◆ 課題の目的
次のレコードのうち、「Task: Select the split-window-right command」を含む行から始まり「click(467, 36)」を含む行で終わる範囲だけを、指示の部分も含めてすべて書き直してください。その際、解答に含まれる座標の数値はすべて1.8倍し、四捨五入して整数にしてください。

単語と要素の位置データ

------------------------------------

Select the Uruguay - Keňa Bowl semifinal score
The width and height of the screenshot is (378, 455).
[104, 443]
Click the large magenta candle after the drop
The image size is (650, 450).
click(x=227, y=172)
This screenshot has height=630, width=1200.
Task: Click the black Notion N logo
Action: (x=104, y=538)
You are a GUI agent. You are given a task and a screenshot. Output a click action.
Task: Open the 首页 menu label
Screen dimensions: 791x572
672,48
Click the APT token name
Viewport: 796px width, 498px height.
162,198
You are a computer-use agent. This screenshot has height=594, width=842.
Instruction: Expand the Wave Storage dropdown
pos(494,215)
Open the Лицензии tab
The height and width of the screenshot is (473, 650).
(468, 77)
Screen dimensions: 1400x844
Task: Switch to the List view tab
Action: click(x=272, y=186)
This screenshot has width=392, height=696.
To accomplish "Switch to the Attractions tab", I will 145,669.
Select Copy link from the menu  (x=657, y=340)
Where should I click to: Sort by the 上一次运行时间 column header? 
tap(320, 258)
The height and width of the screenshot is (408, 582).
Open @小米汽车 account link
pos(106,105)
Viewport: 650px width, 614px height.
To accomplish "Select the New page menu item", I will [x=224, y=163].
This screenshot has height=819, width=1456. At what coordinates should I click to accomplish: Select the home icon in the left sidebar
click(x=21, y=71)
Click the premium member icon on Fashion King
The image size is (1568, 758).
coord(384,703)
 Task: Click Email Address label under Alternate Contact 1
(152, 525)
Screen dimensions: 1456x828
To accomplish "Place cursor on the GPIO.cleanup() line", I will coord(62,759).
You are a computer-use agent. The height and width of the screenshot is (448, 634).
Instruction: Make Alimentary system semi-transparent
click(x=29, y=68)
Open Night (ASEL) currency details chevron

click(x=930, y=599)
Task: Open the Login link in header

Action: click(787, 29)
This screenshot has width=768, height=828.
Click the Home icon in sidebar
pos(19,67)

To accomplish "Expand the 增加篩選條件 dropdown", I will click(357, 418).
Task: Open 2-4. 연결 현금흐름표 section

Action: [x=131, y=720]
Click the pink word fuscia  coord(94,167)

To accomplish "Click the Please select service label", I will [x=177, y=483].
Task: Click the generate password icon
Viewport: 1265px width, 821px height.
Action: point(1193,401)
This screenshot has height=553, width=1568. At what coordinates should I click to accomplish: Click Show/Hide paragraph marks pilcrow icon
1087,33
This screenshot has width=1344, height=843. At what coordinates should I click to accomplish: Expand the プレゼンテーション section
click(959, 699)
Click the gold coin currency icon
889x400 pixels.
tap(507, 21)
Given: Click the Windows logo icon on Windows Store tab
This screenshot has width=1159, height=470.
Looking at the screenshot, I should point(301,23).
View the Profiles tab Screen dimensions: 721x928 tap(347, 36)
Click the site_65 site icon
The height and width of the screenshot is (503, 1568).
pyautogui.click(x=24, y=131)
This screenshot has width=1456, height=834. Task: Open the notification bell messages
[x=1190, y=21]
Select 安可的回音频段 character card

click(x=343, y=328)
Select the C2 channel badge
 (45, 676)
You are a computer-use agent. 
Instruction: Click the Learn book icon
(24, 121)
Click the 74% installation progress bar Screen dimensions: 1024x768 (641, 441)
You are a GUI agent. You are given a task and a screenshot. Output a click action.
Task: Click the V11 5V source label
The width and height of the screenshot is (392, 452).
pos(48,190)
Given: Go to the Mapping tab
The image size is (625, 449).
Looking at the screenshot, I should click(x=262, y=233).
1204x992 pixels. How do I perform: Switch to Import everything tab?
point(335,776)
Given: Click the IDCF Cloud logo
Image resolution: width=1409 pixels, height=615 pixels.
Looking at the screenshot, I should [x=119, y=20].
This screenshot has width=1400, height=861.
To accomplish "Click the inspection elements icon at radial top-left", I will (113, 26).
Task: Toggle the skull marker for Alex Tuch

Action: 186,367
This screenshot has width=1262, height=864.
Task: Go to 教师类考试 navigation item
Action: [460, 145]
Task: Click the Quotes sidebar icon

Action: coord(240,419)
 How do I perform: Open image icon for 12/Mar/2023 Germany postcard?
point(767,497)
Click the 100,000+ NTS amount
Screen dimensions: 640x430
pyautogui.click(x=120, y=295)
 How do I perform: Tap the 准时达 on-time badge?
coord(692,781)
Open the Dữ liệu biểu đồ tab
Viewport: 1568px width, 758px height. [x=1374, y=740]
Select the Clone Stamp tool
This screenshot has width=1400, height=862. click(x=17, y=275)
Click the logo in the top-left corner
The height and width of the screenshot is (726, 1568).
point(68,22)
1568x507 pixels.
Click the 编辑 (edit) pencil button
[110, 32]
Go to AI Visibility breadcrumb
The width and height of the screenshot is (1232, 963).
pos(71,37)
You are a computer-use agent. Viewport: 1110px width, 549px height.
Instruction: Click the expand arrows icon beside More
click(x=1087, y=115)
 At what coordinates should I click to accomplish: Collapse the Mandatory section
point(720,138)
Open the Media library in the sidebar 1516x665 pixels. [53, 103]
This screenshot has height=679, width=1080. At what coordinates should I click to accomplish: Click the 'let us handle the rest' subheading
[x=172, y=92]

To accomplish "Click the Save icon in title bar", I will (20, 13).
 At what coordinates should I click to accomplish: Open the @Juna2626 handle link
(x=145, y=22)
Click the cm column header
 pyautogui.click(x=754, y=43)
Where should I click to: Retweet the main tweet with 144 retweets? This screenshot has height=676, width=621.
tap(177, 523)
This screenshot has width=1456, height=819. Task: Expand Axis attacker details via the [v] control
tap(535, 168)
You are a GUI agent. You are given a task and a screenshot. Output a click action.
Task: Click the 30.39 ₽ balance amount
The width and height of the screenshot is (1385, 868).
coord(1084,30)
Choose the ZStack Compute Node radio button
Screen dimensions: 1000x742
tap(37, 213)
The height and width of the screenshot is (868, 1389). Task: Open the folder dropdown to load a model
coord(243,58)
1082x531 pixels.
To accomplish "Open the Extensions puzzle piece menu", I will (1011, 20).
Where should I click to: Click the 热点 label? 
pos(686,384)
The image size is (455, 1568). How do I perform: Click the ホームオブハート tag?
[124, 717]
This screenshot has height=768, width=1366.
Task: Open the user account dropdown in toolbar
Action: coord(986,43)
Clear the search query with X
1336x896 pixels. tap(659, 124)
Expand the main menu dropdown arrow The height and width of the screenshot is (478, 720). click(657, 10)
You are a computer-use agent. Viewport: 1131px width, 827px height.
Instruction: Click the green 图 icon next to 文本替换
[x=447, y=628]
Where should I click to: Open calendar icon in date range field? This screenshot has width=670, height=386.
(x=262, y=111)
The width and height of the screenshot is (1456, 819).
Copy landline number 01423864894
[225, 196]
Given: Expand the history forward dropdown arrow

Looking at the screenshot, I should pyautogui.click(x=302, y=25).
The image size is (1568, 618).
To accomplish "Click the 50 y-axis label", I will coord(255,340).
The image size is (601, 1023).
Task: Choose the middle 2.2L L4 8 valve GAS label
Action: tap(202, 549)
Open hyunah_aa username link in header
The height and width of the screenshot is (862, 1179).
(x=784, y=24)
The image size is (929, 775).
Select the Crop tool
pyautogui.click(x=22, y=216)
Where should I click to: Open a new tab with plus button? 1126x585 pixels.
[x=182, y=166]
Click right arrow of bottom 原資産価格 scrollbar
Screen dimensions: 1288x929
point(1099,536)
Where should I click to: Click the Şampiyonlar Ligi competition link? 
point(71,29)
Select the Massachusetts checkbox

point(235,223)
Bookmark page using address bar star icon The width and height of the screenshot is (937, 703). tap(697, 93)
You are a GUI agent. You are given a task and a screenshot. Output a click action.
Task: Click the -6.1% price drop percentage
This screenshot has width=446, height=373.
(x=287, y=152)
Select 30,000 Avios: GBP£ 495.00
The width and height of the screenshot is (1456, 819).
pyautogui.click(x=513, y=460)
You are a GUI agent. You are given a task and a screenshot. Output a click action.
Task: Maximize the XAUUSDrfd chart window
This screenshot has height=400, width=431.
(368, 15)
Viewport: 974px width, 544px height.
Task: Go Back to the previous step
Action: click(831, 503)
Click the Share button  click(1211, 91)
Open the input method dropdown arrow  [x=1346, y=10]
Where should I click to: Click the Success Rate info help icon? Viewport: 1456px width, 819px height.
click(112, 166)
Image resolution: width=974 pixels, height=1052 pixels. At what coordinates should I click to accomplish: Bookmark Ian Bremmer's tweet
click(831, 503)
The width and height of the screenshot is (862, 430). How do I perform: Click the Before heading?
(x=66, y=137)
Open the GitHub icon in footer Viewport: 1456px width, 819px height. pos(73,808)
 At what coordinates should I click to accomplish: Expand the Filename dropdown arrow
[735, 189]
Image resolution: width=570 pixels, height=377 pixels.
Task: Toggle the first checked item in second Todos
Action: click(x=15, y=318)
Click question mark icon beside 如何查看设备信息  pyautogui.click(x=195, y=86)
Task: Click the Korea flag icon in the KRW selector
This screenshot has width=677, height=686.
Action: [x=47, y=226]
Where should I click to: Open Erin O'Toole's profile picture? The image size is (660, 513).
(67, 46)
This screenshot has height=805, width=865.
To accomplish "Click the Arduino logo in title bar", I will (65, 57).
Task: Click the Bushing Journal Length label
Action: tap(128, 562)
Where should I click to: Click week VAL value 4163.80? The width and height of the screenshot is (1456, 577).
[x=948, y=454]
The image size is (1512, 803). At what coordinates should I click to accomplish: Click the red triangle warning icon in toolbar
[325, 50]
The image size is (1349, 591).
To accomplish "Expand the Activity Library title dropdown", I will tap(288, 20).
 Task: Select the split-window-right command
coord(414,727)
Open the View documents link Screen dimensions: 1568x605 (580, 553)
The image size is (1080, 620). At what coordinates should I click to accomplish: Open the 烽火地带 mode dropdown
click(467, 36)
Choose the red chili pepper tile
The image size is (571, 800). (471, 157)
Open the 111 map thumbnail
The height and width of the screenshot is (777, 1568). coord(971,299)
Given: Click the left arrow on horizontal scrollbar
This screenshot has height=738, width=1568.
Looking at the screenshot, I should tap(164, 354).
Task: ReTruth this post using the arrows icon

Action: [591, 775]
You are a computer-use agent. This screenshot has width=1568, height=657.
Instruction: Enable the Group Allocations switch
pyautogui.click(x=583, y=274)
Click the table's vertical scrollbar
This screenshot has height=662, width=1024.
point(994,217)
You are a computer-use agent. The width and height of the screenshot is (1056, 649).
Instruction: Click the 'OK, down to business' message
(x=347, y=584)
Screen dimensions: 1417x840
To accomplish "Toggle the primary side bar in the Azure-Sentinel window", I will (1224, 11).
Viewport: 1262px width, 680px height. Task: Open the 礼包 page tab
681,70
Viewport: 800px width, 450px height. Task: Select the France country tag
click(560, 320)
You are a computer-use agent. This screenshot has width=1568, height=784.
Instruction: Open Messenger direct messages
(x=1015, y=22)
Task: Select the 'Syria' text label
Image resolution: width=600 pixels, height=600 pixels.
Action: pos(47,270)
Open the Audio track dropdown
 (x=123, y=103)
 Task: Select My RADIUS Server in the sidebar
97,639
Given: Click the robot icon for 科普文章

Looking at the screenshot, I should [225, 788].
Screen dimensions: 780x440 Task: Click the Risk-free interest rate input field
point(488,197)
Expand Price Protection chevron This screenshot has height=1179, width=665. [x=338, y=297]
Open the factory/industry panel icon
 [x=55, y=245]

------------------------------------

◆ 本問の解答
 Task: Select the split-window-right command
coord(745,1309)
Open the View documents link Screen dimensions: 1568x605 (1044, 995)
The image size is (1080, 620). At what coordinates should I click to accomplish: Open the 烽火地带 mode dropdown
click(841, 65)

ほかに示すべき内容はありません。